Cette discussion est intéressante parce qu'elle invite le lecteur à se faire lui-même une idée en confrontant les deux textes. Notre propre hésitation au moment de choisir l'un des deux textes comme le plus représentatif de la pensée cartésienne venait aussi de cette difficulté. Pour notre part, l'intérêt du Discours est d'être présenté comme un cheminement dans la pensée. Le lecteur est invité à suivre l'auteur dans la production de sa propre pensée. L'idéal, de ce point de vue, aurait été que le Discours, sorte d'autobiographie intellectuelle, ait été écrit le dernier. Or, nous avons déjà rencontré cette difficulté chez Augustin, l'oeuvre autobiographique semble faire le point à un moment donné pour permettre un nouveau départ. La Cité de Dieu survient longtemps après les Confessions. Les Méditations font, elles aussi, un saut par rapport au Discours.

Augustin et Descartes

Cette évocation d'Augustin à propos de Descartes est d'autant plus importante qu'un certain nombre de contemporains et de lecteurs ultérieurs de Descartes lui ont et se sont demandé s'il n'avait pas puisé son « Je pense, donc je suis » chez Augustin. Celui-ci propose en effet, dans le livre XI (ch. 26) de La Cité de Dieu, de déduire l'existence de la pensée. Dès 1637, Mersenne a noté l'analogie entre le cogito de Descartes et ce passage de saint Augustin. Descartes, lui-même, a nié connaître cette pensée chez Augustin : « Vous m'apprenez les endroits de saint Augustin qui peuvent servir pour autoriser mes opinions », écrit-il au Père Mesland en 1644. Mais avant lui, plusieurs personnes lui avaient déjà posé la question. En même temps, il niera que son système puisse être assimilé à la pensée augustinienne.

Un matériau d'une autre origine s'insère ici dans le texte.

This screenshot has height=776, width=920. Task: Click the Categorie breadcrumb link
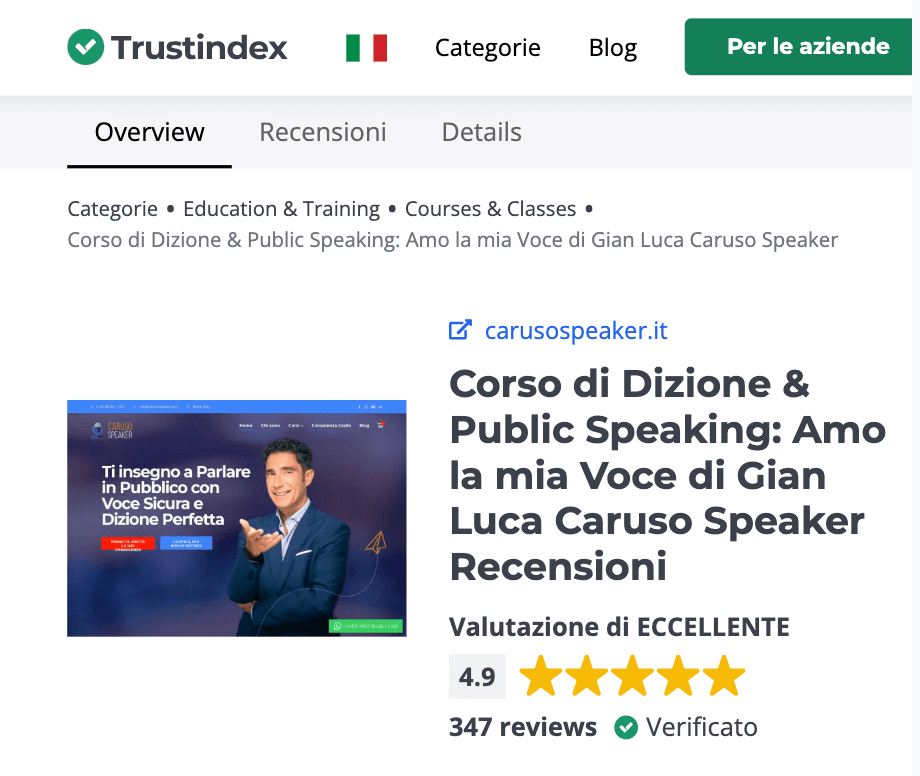click(113, 209)
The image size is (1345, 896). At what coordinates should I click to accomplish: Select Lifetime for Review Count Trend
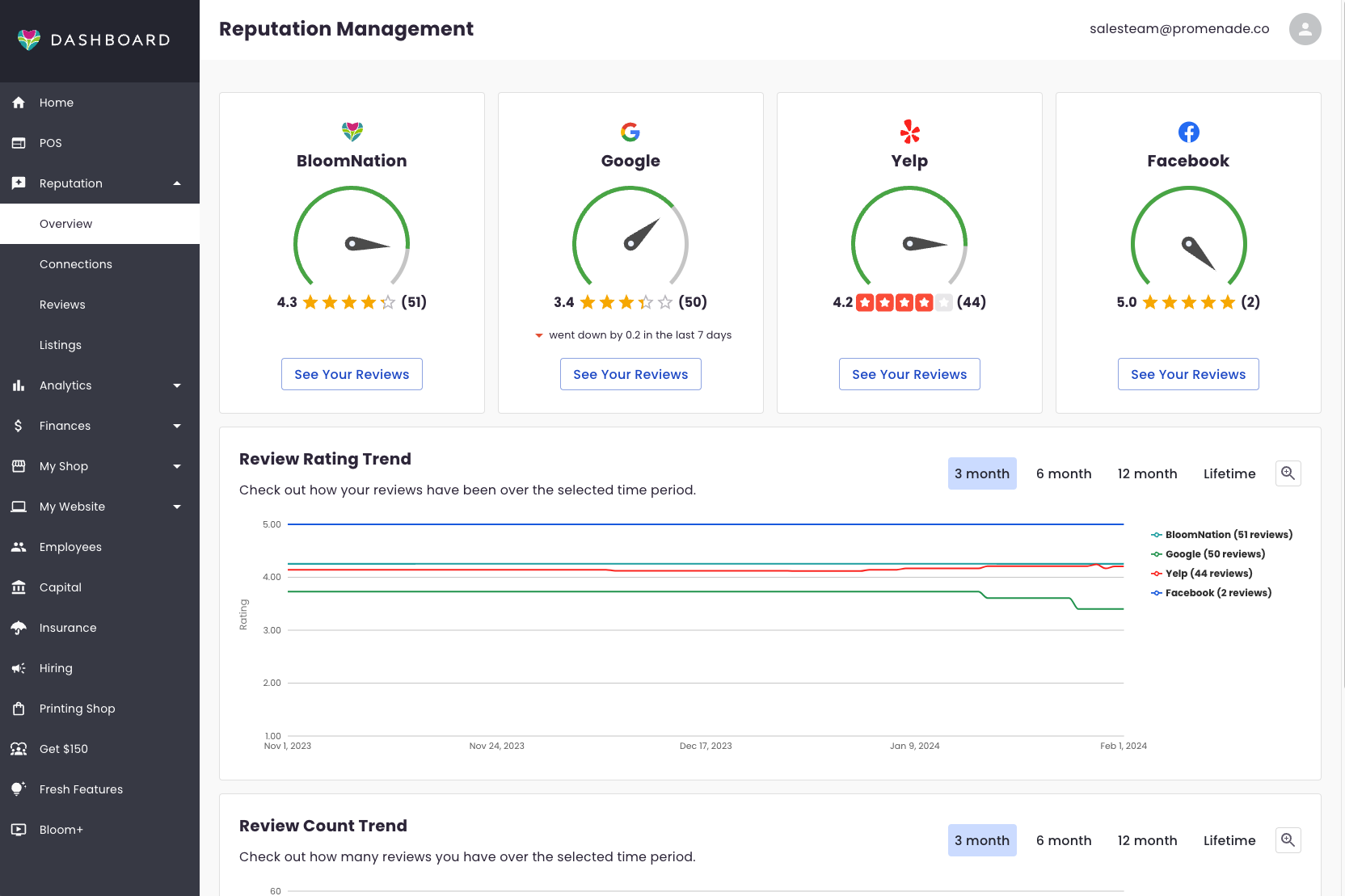(1229, 840)
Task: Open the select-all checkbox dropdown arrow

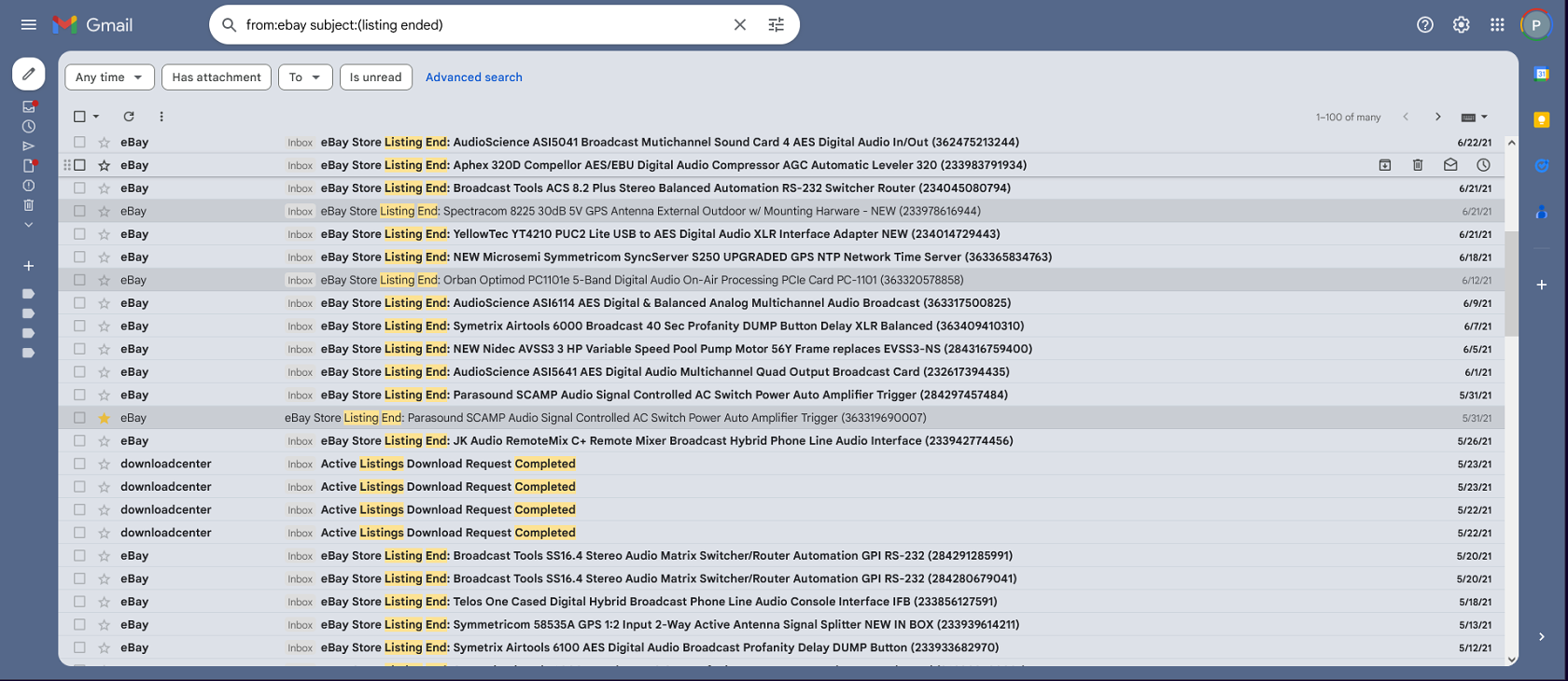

Depuis, les historiens de la pensée n'ont cessé de se demander pourquoi Descartes n'a jamais reconnu avoir été directement influencé par les écrits de l'auteur des Confessions. Geneviève Rodis-Lewis, quant à elle, pense que « loin d'avoir pu recueillir l'écho d'un augustinisme ambiant, Descartes aurait permis à ses contemporains de retrouver l'originalité métaphysique du penseur d'Hippone, dans ses affinités avec la démarche cartésienne. » Ce qui vient appuyer cette hypothèse, c'est le fait que la seconde moitié du XVII siècle verra une alliance entre l'augustinisme et le cartésianisme, mais strictement limitée aux perspectives du dernier système.
D'une manière plus générale, on peut remarquer là la constance du questionnement philosophique. L'évolution philosophique peut se décrire moins comme une nouveauté des questions que comme la nouveauté de leur agencement les unes par rapport aux autres.
La question de Dieu, centrale dans les Confessions ou La Cité de Dieu, est toujours très présente chez Descartes. Pourtant, il y a chez Descartes un retournement logique. Chez Augustin, c'est de Dieu que l'on déduit la pensée et la réalité, alors que chez Descartes, il s'agit de fonder l'existence de Dieu sur une déduction logique et rationnelle.